サラダ坊主日記

「この味がいいね」と君が言ったのはお世辞だったねサラダ記念日

食べることは、どんどん抽象化されていく

 私は仕事でサラダを中心とした所謂「惣菜」を取り扱っている。こういう業種は世間では「中食」と呼ばれていて、レストランなどの「外食」と、家庭で料理を作って食べる「内食」との中間に位置するものとして分類されている。

 大昔ならば、家族の食事は家でお母さんが作るものと相場が決まっていただろう。無論、外食産業は古くから存在していたに違いないが、その棲み分けは割合に明確であったのではないか。しかし今日では、こうした「外食」と「内食」の境界線は、「中食ビジネス」の拡大によって刻々と流動化し、殆ど溶融しつつあると言える。

 竈の代わりに、炊飯器やらガスコンロやら電子レンジやら、揚句の涯にはIHヒーターまで登場し、新築の物件ならば食器洗浄機さえ標準装備される時代にあって、料理を作るということは時々刻々と、必須の技能ではなくなりつつある。二十四時間営業のコンビニエンスストアで弁当や惣菜やカット野菜を購入することが、極めて平凡な生活の風景と化した今日では、自炊の重要性は光の速さで凋落しつつある。この流れが加速することは恐らく間違いない。勿論、料理ということが必須の技能ではなくなったとしても、それが永遠に消滅するという意味ではない。必須の技能ではないからこそ、料理は趣味としての輝きを帯びるようになるだろう。包丁や鍋釜や秤を自宅の台所に備え、塩や砂糖を袋で買い入れることは、一部の限られた好事家の特性となるだろう。その代わりに、大多数の人々の食卓には、昔ならば想像もつかなかったような高品質の「出来合い」メニューが何食わぬ顔で鎮座することになるだろう。レトルトやチルド、冷凍食品の技術は年々、驚異的な進化を遂げている。電子レンジや湯煎で温めるだけで、非常に手間の掛かった多彩な献立が出来上がり、美味しそうな湯気を立てて、私たちの餓えた胃袋を饗応するようになるのだ。
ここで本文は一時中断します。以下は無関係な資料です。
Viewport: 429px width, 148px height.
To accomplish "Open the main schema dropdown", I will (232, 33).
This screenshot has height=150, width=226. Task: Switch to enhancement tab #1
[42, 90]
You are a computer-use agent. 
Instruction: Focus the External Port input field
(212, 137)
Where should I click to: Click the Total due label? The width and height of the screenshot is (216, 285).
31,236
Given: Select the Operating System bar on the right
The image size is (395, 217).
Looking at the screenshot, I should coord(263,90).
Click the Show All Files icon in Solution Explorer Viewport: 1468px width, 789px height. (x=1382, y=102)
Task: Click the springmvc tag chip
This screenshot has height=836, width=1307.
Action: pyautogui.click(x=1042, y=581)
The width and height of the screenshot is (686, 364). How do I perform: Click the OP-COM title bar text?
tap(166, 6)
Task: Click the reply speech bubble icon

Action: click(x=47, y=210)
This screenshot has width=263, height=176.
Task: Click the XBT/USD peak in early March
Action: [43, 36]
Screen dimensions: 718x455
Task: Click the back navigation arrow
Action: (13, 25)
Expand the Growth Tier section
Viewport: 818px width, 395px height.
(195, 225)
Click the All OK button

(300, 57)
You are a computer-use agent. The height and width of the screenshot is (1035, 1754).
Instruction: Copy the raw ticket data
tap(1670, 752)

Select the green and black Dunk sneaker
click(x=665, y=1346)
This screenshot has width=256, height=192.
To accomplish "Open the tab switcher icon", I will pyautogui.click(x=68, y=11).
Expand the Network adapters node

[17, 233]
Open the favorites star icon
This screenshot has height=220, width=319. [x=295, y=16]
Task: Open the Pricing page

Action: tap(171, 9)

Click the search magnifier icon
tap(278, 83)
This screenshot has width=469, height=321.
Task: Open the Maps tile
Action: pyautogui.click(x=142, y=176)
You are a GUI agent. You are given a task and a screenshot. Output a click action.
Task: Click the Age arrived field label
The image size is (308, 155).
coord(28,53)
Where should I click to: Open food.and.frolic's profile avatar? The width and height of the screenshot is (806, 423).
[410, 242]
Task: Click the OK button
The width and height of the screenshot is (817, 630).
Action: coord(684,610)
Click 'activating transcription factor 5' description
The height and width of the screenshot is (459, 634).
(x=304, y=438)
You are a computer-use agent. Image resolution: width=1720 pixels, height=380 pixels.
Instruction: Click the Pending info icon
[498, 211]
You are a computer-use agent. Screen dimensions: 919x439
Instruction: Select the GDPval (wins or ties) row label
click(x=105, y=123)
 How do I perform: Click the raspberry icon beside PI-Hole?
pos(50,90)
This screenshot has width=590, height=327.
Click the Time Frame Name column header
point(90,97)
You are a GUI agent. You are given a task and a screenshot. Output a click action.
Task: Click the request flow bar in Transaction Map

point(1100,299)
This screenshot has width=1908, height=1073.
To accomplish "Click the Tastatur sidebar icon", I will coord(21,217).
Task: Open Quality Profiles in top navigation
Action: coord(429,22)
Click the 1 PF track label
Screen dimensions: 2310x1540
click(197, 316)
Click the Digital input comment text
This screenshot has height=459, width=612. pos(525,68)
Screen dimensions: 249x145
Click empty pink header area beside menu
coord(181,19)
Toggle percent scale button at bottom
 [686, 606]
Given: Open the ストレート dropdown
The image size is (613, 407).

 そのとき、食べることは一種の抽象的な情報を摂取することに酷似し始める。調理技術の基本的な素養さえ知らぬままに成長した人間の眼に、市販品の美味しくて多彩な惣菜は魔法の産物の如く映じるに違いない。それは多くの人々が、インフォメーション・テクノロジーを構成する様々な科学的技術の原理に関して深刻な無知蒙昧に囚われているにも拘らず、全く何の痛痒も覚えずに、パソコンやスマホを日常的に巧みに操っている現代の卑近な状況と同じ構造を持っている。私たちは、自分では作ることも分析することも、その構造的な原理を理解することも出来ないような、魔術的な道具の数々を自在に制御することにすっかり慣れ親しんでしまった。同じように、どういう手順を踏めば、それが仕上がるのか全く見当もつかないような「惣菜」の数々に取り巻かれて、私たちは「美味しいか不味いか」だけを判定していれば済むという、何とも贅沢な境遇へ日増しに近付きつつあるのだ。そのとき、料理は手数と費用を要する「貴人の高価な趣味」へと変貌を遂げるに違いない。そして一般の庶民にとって「食べ物」は、抽象化された記号の集まりのように見え始める。それで特段の不都合はない。多くの人々にとって、食べることは単なる生理的な現象に過ぎないからである。